▶ _WHAT YOU ARE ASKED TO DO_
Copy out the listing below word for word, reproducing every line unchanged.

▶ _Source records_
+++

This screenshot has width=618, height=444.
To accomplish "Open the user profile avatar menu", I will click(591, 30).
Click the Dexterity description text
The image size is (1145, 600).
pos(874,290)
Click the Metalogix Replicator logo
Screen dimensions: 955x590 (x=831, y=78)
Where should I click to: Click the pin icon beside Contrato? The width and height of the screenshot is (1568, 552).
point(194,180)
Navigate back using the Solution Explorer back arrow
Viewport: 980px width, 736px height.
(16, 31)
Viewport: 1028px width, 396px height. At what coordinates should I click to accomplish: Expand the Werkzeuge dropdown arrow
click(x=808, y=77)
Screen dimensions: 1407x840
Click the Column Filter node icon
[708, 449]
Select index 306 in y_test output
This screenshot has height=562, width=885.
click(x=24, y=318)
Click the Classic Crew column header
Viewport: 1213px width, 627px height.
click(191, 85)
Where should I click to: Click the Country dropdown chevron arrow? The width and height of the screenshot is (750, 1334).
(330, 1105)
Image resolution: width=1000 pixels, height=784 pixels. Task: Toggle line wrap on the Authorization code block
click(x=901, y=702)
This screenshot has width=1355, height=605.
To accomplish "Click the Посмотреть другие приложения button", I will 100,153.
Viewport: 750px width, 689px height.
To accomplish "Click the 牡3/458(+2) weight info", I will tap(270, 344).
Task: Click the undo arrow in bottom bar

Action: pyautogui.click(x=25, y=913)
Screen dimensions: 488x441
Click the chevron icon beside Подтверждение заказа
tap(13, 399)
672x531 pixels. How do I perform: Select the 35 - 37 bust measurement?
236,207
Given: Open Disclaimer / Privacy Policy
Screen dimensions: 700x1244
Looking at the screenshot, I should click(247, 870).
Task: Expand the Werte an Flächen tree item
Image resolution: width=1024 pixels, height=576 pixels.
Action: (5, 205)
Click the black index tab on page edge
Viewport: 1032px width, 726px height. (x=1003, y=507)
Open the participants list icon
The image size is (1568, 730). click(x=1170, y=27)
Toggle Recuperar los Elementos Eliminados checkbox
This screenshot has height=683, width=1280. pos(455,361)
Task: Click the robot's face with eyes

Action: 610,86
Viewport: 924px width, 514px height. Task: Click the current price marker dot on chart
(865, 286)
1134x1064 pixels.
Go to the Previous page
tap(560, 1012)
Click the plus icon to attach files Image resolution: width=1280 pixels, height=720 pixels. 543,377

+++

▶ _SOLVED EXERCISE_
This screenshot has width=618, height=444.
To accomplish "Open the user profile avatar menu", I will click(591, 30).
Click the Dexterity description text
The image size is (1145, 600).
pos(874,290)
Click the Metalogix Replicator logo
Screen dimensions: 955x590 (x=831, y=78)
Where should I click to: Click the pin icon beside Contrato? The width and height of the screenshot is (1568, 552).
point(194,180)
Navigate back using the Solution Explorer back arrow
Viewport: 980px width, 736px height.
(16, 31)
Viewport: 1028px width, 396px height. At what coordinates should I click to accomplish: Expand the Werkzeuge dropdown arrow
click(x=808, y=77)
Screen dimensions: 1407x840
Click the Column Filter node icon
[708, 449]
Select index 306 in y_test output
This screenshot has height=562, width=885.
click(x=24, y=318)
Click the Classic Crew column header
Viewport: 1213px width, 627px height.
click(191, 85)
Where should I click to: Click the Country dropdown chevron arrow? The width and height of the screenshot is (750, 1334).
(330, 1105)
Image resolution: width=1000 pixels, height=784 pixels. Task: Toggle line wrap on the Authorization code block
click(x=901, y=702)
This screenshot has width=1355, height=605.
To accomplish "Click the Посмотреть другие приложения button", I will 100,153.
Viewport: 750px width, 689px height.
To accomplish "Click the 牡3/458(+2) weight info", I will tap(270, 344).
Task: Click the undo arrow in bottom bar

Action: pyautogui.click(x=25, y=913)
Screen dimensions: 488x441
Click the chevron icon beside Подтверждение заказа
tap(13, 399)
672x531 pixels. How do I perform: Select the 35 - 37 bust measurement?
236,207
Given: Open Disclaimer / Privacy Policy
Screen dimensions: 700x1244
Looking at the screenshot, I should click(247, 870).
Task: Expand the Werte an Flächen tree item
Image resolution: width=1024 pixels, height=576 pixels.
Action: (5, 205)
Click the black index tab on page edge
Viewport: 1032px width, 726px height. (x=1003, y=507)
Open the participants list icon
The image size is (1568, 730). click(x=1170, y=27)
Toggle Recuperar los Elementos Eliminados checkbox
This screenshot has height=683, width=1280. pos(455,361)
Task: Click the robot's face with eyes

Action: 610,86
Viewport: 924px width, 514px height. Task: Click the current price marker dot on chart
(865, 286)
1134x1064 pixels.
Go to the Previous page
tap(560, 1012)
Click the plus icon to attach files Image resolution: width=1280 pixels, height=720 pixels. 543,377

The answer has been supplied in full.